→ Problem statement
Search each line of the data for the word "will"; copy every line where it is found.

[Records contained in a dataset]
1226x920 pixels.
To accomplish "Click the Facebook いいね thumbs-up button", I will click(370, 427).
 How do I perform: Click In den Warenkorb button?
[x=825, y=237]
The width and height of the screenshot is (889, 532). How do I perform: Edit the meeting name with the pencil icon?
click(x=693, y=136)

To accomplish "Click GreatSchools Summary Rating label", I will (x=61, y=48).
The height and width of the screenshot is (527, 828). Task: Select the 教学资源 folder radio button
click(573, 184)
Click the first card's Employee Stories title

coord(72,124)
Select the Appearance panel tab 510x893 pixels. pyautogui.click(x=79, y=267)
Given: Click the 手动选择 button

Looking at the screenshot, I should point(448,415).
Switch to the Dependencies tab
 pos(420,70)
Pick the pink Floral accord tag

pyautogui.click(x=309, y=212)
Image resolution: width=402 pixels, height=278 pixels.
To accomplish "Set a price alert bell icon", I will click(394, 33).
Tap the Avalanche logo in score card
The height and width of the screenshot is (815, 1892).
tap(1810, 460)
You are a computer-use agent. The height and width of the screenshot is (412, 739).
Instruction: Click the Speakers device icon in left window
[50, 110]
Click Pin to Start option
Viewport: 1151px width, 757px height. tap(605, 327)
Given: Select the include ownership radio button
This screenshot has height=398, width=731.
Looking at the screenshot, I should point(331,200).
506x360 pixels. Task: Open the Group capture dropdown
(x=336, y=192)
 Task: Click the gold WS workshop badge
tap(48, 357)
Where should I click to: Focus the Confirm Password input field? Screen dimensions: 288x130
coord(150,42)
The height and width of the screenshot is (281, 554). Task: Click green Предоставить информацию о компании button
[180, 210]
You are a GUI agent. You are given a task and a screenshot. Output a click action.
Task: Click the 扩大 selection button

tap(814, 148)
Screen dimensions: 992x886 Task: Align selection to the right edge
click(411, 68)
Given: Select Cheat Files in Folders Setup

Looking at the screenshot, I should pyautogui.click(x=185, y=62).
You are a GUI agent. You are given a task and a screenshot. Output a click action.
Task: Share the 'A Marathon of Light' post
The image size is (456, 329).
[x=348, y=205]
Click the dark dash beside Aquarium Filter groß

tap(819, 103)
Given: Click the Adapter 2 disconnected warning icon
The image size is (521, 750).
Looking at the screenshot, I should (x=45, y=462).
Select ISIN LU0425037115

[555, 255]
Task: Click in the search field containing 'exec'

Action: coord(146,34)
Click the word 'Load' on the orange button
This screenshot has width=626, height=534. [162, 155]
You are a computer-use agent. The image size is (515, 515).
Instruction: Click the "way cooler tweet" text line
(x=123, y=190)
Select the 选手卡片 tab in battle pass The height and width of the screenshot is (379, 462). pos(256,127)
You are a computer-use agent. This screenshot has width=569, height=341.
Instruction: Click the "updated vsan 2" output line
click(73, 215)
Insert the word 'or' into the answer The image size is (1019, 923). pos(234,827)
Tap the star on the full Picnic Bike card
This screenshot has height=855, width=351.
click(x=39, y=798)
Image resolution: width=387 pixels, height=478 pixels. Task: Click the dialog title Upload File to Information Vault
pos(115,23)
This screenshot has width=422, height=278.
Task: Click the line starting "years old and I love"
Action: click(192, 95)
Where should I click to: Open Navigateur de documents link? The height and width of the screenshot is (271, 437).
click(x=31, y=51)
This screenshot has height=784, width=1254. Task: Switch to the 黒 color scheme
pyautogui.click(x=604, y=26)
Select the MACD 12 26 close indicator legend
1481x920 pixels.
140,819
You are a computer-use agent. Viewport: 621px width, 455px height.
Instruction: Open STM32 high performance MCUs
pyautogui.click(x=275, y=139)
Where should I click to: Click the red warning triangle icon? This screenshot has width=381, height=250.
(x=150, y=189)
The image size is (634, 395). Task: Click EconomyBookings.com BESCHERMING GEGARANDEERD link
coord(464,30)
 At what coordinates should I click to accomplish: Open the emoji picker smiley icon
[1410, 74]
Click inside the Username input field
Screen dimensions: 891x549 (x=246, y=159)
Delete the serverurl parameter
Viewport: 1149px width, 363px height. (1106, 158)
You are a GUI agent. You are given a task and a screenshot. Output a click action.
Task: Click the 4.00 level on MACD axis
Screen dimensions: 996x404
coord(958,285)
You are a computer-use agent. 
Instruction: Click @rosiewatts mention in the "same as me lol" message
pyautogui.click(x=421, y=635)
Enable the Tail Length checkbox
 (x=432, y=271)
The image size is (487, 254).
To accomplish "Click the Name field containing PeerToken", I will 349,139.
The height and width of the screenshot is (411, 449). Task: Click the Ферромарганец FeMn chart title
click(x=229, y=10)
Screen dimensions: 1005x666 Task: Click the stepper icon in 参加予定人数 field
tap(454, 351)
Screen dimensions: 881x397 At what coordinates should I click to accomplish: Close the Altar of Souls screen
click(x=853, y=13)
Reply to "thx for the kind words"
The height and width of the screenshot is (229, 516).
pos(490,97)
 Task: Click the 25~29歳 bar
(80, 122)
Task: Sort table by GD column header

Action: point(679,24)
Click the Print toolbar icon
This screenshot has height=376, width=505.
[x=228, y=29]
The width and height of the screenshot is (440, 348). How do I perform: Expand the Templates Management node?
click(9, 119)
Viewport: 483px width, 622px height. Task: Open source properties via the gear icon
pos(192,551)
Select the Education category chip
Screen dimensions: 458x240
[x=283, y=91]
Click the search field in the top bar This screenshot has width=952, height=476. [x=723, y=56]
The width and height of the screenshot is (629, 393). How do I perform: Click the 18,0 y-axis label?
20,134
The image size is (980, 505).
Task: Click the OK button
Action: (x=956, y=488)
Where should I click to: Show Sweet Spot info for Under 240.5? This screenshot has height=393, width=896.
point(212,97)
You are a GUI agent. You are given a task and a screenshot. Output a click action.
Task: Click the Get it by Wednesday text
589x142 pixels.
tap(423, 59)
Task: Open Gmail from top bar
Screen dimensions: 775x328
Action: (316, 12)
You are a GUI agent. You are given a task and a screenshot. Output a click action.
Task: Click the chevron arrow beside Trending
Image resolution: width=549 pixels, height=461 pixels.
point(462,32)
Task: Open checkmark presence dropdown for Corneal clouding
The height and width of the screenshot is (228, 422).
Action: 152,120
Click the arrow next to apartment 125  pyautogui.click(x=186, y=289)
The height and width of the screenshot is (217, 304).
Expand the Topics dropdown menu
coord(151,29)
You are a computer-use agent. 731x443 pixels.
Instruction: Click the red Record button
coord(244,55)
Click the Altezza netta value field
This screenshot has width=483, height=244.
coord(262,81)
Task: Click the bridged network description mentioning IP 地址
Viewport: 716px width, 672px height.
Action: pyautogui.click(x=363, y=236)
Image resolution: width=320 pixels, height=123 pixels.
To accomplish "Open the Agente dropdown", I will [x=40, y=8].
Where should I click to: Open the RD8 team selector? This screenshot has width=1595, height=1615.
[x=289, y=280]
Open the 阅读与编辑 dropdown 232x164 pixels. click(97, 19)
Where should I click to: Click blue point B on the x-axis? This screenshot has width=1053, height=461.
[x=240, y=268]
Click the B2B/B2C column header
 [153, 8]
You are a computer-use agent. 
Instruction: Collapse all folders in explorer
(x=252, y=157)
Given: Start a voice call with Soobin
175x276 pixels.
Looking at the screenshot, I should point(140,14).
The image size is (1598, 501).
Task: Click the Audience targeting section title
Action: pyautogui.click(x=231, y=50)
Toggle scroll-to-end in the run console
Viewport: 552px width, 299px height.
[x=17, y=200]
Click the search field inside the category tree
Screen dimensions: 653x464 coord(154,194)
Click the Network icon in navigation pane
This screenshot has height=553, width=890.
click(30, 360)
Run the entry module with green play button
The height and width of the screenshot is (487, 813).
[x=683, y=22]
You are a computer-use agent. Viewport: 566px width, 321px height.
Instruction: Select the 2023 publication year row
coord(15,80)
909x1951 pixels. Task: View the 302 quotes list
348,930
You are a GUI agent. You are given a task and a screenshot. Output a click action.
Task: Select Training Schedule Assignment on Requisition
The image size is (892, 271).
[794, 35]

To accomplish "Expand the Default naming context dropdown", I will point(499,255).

→ Written solution
To accomplish "Click the Facebook いいね thumbs-up button", I will click(370, 427).
To accomplish "Click GreatSchools Summary Rating label", I will (x=61, y=48).
To accomplish "Set a price alert bell icon", I will click(394, 33).
To accomplish "Click the Name field containing PeerToken", I will 349,139.
To accomplish "Open the Agente dropdown", I will [x=40, y=8].
To accomplish "Expand the Default naming context dropdown", I will point(499,255).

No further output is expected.